(Supplied information Opens)
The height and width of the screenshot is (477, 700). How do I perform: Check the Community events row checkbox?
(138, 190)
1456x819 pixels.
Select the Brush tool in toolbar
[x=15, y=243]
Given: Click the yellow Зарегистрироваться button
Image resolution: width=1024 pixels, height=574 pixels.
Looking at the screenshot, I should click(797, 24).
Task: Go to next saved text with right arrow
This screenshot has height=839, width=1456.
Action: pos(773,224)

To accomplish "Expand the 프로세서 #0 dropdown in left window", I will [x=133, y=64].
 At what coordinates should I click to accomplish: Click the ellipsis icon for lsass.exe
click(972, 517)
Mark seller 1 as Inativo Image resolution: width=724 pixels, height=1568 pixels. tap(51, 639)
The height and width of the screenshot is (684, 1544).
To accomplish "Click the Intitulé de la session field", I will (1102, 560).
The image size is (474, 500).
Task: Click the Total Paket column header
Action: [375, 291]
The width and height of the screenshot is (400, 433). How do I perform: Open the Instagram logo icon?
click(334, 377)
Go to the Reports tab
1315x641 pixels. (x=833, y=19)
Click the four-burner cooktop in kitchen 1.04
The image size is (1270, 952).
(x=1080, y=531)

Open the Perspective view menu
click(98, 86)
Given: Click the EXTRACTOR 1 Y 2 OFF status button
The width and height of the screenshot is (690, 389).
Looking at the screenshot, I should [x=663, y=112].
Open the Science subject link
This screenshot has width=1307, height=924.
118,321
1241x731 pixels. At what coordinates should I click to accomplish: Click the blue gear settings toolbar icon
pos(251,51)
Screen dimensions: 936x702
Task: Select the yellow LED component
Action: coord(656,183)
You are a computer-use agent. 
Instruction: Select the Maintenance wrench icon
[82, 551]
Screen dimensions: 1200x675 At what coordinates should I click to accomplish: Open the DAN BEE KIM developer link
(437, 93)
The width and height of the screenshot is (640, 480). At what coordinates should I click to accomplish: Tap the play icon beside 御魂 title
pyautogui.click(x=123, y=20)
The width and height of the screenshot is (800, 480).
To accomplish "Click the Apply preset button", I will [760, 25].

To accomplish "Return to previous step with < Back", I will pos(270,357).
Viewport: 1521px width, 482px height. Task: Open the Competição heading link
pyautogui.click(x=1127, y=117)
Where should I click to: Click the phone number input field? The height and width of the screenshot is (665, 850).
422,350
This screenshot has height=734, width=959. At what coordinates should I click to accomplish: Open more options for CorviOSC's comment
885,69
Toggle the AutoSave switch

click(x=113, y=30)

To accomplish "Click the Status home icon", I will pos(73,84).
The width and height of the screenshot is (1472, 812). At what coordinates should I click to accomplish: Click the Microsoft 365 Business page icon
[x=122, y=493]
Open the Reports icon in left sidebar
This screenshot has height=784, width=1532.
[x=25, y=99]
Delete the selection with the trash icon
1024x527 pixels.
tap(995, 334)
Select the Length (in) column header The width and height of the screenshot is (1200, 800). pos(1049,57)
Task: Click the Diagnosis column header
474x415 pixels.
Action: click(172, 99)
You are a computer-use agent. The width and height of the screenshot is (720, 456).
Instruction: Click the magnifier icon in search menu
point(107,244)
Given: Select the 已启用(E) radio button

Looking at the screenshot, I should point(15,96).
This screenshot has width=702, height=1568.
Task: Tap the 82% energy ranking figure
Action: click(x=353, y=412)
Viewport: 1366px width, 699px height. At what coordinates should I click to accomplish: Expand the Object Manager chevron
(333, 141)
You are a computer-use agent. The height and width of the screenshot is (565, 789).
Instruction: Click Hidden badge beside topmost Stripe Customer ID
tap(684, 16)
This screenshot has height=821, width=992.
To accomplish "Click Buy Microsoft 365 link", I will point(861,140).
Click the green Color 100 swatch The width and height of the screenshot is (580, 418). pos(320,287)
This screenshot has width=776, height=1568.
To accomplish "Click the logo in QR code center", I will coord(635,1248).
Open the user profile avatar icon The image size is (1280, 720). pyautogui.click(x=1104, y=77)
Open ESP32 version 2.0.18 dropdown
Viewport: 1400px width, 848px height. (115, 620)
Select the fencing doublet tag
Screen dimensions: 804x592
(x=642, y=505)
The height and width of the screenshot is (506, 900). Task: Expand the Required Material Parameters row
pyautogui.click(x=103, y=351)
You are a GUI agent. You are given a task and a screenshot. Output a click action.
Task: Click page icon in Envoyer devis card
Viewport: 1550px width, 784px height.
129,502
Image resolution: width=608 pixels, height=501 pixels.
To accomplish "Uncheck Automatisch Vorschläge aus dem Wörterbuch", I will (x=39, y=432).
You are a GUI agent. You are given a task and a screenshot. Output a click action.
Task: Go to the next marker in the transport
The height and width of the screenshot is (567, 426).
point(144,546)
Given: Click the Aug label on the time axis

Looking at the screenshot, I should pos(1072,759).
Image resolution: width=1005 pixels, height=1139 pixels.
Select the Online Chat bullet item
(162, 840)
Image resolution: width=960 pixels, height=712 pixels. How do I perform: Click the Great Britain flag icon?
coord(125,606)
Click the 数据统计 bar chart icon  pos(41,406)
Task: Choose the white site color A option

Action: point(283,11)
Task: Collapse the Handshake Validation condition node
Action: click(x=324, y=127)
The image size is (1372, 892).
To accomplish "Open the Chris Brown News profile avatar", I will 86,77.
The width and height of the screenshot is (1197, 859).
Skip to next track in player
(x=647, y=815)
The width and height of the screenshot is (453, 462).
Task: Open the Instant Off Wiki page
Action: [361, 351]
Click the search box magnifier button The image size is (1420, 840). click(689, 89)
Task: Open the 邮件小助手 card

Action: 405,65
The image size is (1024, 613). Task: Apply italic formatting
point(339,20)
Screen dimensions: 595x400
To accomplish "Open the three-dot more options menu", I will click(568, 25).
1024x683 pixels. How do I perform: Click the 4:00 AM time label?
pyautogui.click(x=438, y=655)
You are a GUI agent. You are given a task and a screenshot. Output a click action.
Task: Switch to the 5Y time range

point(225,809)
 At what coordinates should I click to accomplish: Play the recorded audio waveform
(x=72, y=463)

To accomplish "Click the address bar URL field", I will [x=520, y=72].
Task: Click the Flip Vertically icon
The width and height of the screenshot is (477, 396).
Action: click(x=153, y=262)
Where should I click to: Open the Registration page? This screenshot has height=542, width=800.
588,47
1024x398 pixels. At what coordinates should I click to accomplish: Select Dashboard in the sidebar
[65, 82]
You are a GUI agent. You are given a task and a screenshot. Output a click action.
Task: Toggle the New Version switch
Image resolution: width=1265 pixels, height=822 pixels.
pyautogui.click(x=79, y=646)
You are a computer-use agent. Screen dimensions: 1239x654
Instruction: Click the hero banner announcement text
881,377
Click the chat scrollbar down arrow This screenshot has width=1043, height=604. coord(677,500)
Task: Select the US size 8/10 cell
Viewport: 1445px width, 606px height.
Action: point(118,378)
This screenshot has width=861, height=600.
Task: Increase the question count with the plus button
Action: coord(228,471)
(Supplied information Closes)
**Requirement:** Including any blank lines, repeat the data exactly.

**Your solution:**
The height and width of the screenshot is (477, 700). How do I perform: Check the Community events row checkbox?
(138, 190)
1456x819 pixels.
Select the Brush tool in toolbar
[x=15, y=243]
Given: Click the yellow Зарегистрироваться button
Image resolution: width=1024 pixels, height=574 pixels.
Looking at the screenshot, I should click(797, 24).
Task: Go to next saved text with right arrow
This screenshot has height=839, width=1456.
Action: pos(773,224)

To accomplish "Expand the 프로세서 #0 dropdown in left window", I will [x=133, y=64].
 At what coordinates should I click to accomplish: Click the ellipsis icon for lsass.exe
click(972, 517)
Mark seller 1 as Inativo Image resolution: width=724 pixels, height=1568 pixels. tap(51, 639)
The height and width of the screenshot is (684, 1544).
To accomplish "Click the Intitulé de la session field", I will (1102, 560).
The image size is (474, 500).
Task: Click the Total Paket column header
Action: [375, 291]
The width and height of the screenshot is (400, 433). How do I perform: Open the Instagram logo icon?
click(334, 377)
Go to the Reports tab
1315x641 pixels. (x=833, y=19)
Click the four-burner cooktop in kitchen 1.04
The image size is (1270, 952).
(x=1080, y=531)

Open the Perspective view menu
click(98, 86)
Given: Click the EXTRACTOR 1 Y 2 OFF status button
The width and height of the screenshot is (690, 389).
Looking at the screenshot, I should [x=663, y=112].
Open the Science subject link
This screenshot has width=1307, height=924.
118,321
1241x731 pixels. At what coordinates should I click to accomplish: Click the blue gear settings toolbar icon
pos(251,51)
Screen dimensions: 936x702
Task: Select the yellow LED component
Action: coord(656,183)
You are a computer-use agent. 
Instruction: Select the Maintenance wrench icon
[82, 551]
Screen dimensions: 1200x675 At what coordinates should I click to accomplish: Open the DAN BEE KIM developer link
(437, 93)
The width and height of the screenshot is (640, 480). At what coordinates should I click to accomplish: Tap the play icon beside 御魂 title
pyautogui.click(x=123, y=20)
The width and height of the screenshot is (800, 480).
To accomplish "Click the Apply preset button", I will [760, 25].

To accomplish "Return to previous step with < Back", I will pos(270,357).
Viewport: 1521px width, 482px height. Task: Open the Competição heading link
pyautogui.click(x=1127, y=117)
Where should I click to: Click the phone number input field? The height and width of the screenshot is (665, 850).
422,350
This screenshot has height=734, width=959. At what coordinates should I click to accomplish: Open more options for CorviOSC's comment
885,69
Toggle the AutoSave switch

click(x=113, y=30)

To accomplish "Click the Status home icon", I will pos(73,84).
The width and height of the screenshot is (1472, 812). At what coordinates should I click to accomplish: Click the Microsoft 365 Business page icon
[x=122, y=493]
Open the Reports icon in left sidebar
This screenshot has height=784, width=1532.
[x=25, y=99]
Delete the selection with the trash icon
1024x527 pixels.
tap(995, 334)
Select the Length (in) column header The width and height of the screenshot is (1200, 800). pos(1049,57)
Task: Click the Diagnosis column header
474x415 pixels.
Action: click(172, 99)
You are a computer-use agent. The width and height of the screenshot is (720, 456).
Instruction: Click the magnifier icon in search menu
point(107,244)
Given: Select the 已启用(E) radio button

Looking at the screenshot, I should point(15,96).
This screenshot has width=702, height=1568.
Task: Tap the 82% energy ranking figure
Action: click(x=353, y=412)
Viewport: 1366px width, 699px height. At what coordinates should I click to accomplish: Expand the Object Manager chevron
(333, 141)
You are a computer-use agent. The height and width of the screenshot is (565, 789).
Instruction: Click Hidden badge beside topmost Stripe Customer ID
tap(684, 16)
This screenshot has height=821, width=992.
To accomplish "Click Buy Microsoft 365 link", I will point(861,140).
Click the green Color 100 swatch The width and height of the screenshot is (580, 418). pos(320,287)
This screenshot has width=776, height=1568.
To accomplish "Click the logo in QR code center", I will coord(635,1248).
Open the user profile avatar icon The image size is (1280, 720). pyautogui.click(x=1104, y=77)
Open ESP32 version 2.0.18 dropdown
Viewport: 1400px width, 848px height. (115, 620)
Select the fencing doublet tag
Screen dimensions: 804x592
(x=642, y=505)
The height and width of the screenshot is (506, 900). Task: Expand the Required Material Parameters row
pyautogui.click(x=103, y=351)
You are a GUI agent. You are given a task and a screenshot. Output a click action.
Task: Click page icon in Envoyer devis card
Viewport: 1550px width, 784px height.
129,502
Image resolution: width=608 pixels, height=501 pixels.
To accomplish "Uncheck Automatisch Vorschläge aus dem Wörterbuch", I will (x=39, y=432).
You are a GUI agent. You are given a task and a screenshot. Output a click action.
Task: Go to the next marker in the transport
The height and width of the screenshot is (567, 426).
point(144,546)
Given: Click the Aug label on the time axis

Looking at the screenshot, I should pos(1072,759).
Image resolution: width=1005 pixels, height=1139 pixels.
Select the Online Chat bullet item
(162, 840)
Image resolution: width=960 pixels, height=712 pixels. How do I perform: Click the Great Britain flag icon?
coord(125,606)
Click the 数据统计 bar chart icon  pos(41,406)
Task: Choose the white site color A option

Action: point(283,11)
Task: Collapse the Handshake Validation condition node
Action: click(x=324, y=127)
The image size is (1372, 892).
To accomplish "Open the Chris Brown News profile avatar", I will 86,77.
The width and height of the screenshot is (1197, 859).
Skip to next track in player
(x=647, y=815)
The width and height of the screenshot is (453, 462).
Task: Open the Instant Off Wiki page
Action: [361, 351]
Click the search box magnifier button The image size is (1420, 840). click(689, 89)
Task: Open the 邮件小助手 card

Action: 405,65
The image size is (1024, 613). Task: Apply italic formatting
point(339,20)
Screen dimensions: 595x400
To accomplish "Open the three-dot more options menu", I will click(568, 25).
1024x683 pixels. How do I perform: Click the 4:00 AM time label?
pyautogui.click(x=438, y=655)
You are a GUI agent. You are given a task and a screenshot. Output a click action.
Task: Switch to the 5Y time range

point(225,809)
 At what coordinates should I click to accomplish: Play the recorded audio waveform
(x=72, y=463)

To accomplish "Click the address bar URL field", I will [x=520, y=72].
Task: Click the Flip Vertically icon
The width and height of the screenshot is (477, 396).
Action: click(x=153, y=262)
Where should I click to: Open the Registration page? This screenshot has height=542, width=800.
588,47
1024x398 pixels. At what coordinates should I click to accomplish: Select Dashboard in the sidebar
[65, 82]
You are a GUI agent. You are given a task and a screenshot. Output a click action.
Task: Toggle the New Version switch
Image resolution: width=1265 pixels, height=822 pixels.
pyautogui.click(x=79, y=646)
You are a computer-use agent. Screen dimensions: 1239x654
Instruction: Click the hero banner announcement text
881,377
Click the chat scrollbar down arrow This screenshot has width=1043, height=604. coord(677,500)
Task: Select the US size 8/10 cell
Viewport: 1445px width, 606px height.
Action: point(118,378)
This screenshot has width=861, height=600.
Task: Increase the question count with the plus button
Action: coord(228,471)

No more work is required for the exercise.